Como debe ser, no conozco a mis vecinos. De cara reconozco algunos y de los menos, los de ya muchos años, se su nombre o apellido. A veces nos saludamos en los pasillos pero no pasa a mayores. Ese es el secreto de la buena vida metropolitana: mantener la distancia aun con los más cercanos. Ya dice Richard Sennett -para quien la ciudad es el espacio común de quienes no tenemos nada en común-, en su libro The Fall of Public Man, "ya que cada uno es, en cierta medida, un gabinete de horrores, las relaciones civilizadas entre individuos sólo pueden proceder en la medida en que los pequeños sucios secretos del deseo, la avaricia o la envidia, permanezcan bien guardados."
Pero ayer, cerca de las once de la noche, alguien tocando a la puerta parecía haber roto el tácito acuerdo: ignora a tus vecinos. En esta casa no recibimos visitas no anunciadas, por lo que, además de importunar, inquietó. Me asomé por la mirilla para ver, a contraluz, la figura de un hombre alto que se frotaba la cara y quien, al darse cuenta de que yo estaba al otro lado de la puerta, dijo soy yo. La familiar seguridad de tal afirmación -acostumbro responder así cuando al tocar en casa de algún amigo me preguntan ¿quien?: yo, afirmación temeraria que dice todo y no dice nada- me hizo abrir la puerta. ¿Si? -dije yo. Soy su vecino del dos -contestó-, mi esposa salió y olvidé las llaves y la cartera en el coche. Mi hijo está enfermo, tiene fiebre y acabo de llamar a la farmacia para pedir medicina. Mi cara debió dejar ver el ¿y a mi qué me importa? que estaba pensando pues, sin dejarme hablar, me pidió un préstamo express para pagar lo que había ordenado. Son quinientoscincuenta pesos -dijo-, te dejo lo que quieras, el perro si quieres, te devuelvo el dinero en cuanto llegue mi mujer. Nervioso, angustiado diría, hablaba rápido, quizá para no darme tiempo a pensar: ¿dejarme al perro? ¿No está el perro dentro de la casa y el afuera sin llaves? ¿Cómo habló a la farmacia? ¿Del móvil? ¿Por qué no llamó entonces a su esposa si el niño está tan mál?
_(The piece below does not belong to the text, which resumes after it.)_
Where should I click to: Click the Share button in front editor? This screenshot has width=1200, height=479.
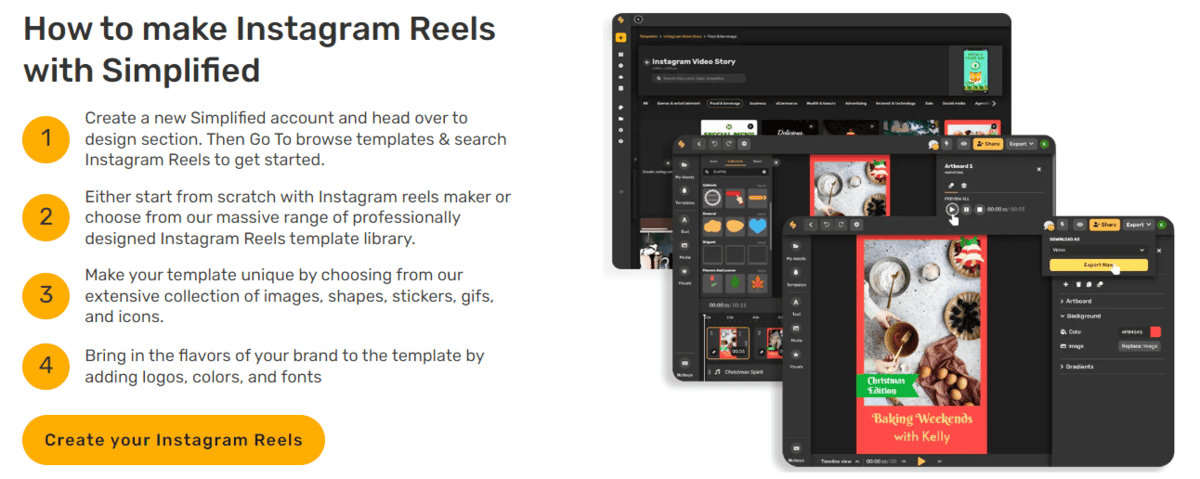[x=1104, y=225]
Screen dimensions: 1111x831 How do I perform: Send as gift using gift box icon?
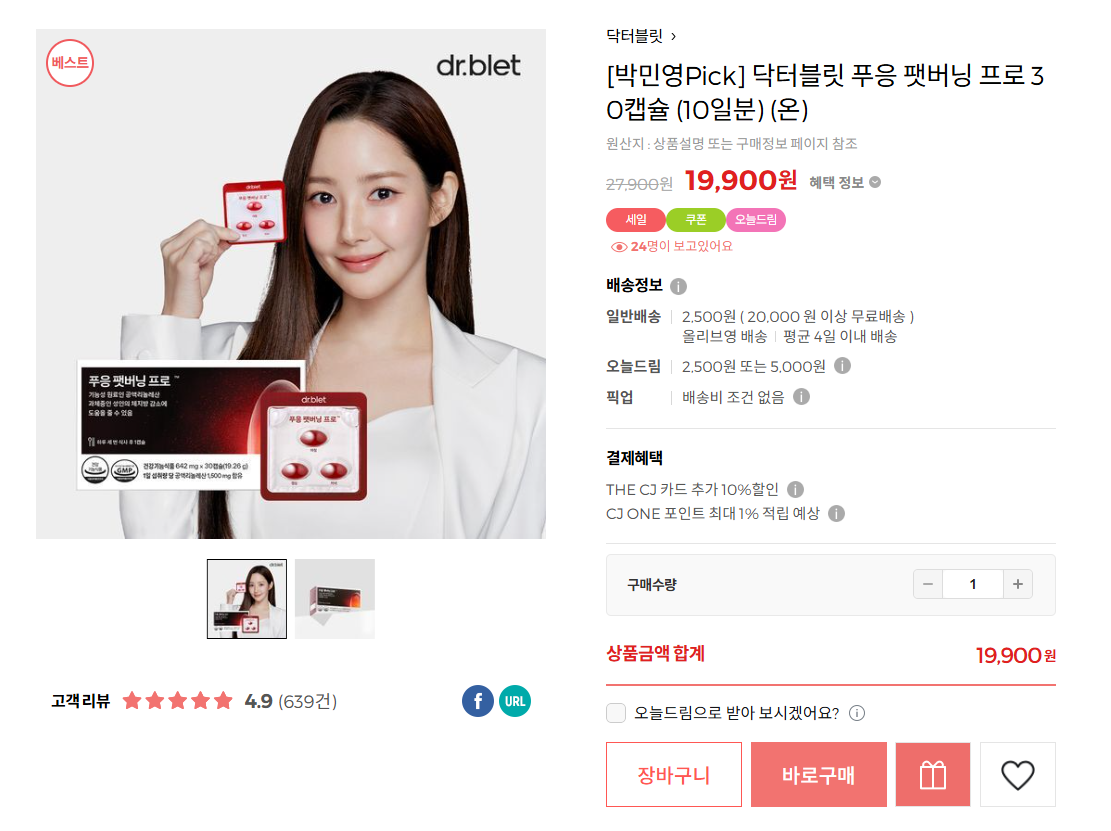click(932, 774)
No tengo dinero en casa -dije. ¿No puedes ver, lo que sea? Cerré la puerta. Nos están timando -le dije a P tratando de explicarle, rápido, en voz baja, de que se trataba, mientras caminaba a la mesa para verificar en mi cartera lo que ya sabía: un billete de quinientos, dos de veinte y algunas monedas. Regresé a la puerta y abrí: no tengo dinero, sólo cincuenta pesos. No importa -dijo- lo que sea me sirve. Volví a cerrar la puerta, regresé a la mesa y tomé los cincuenta pesos. Sólo nos va a robar cincuenta -pensé. Y si fuera cierto, en algo habría colaborado a la salvación del pequeño. Gracias -me dijo cuando volví a abrir la puerta y le di los dos billetes y las monedas- mañana te lo paso. Cerré la puerta, me asomé por la ventana y lo vi dirigirse a la calle. Siempre estuve seguro que era un engaño pero, por suerte, hoy mi vecino no ha vuelto. No rompió, de nuevo, la regla de los buenos vecinos que el día anterior habíamos, por un momento, suspendido.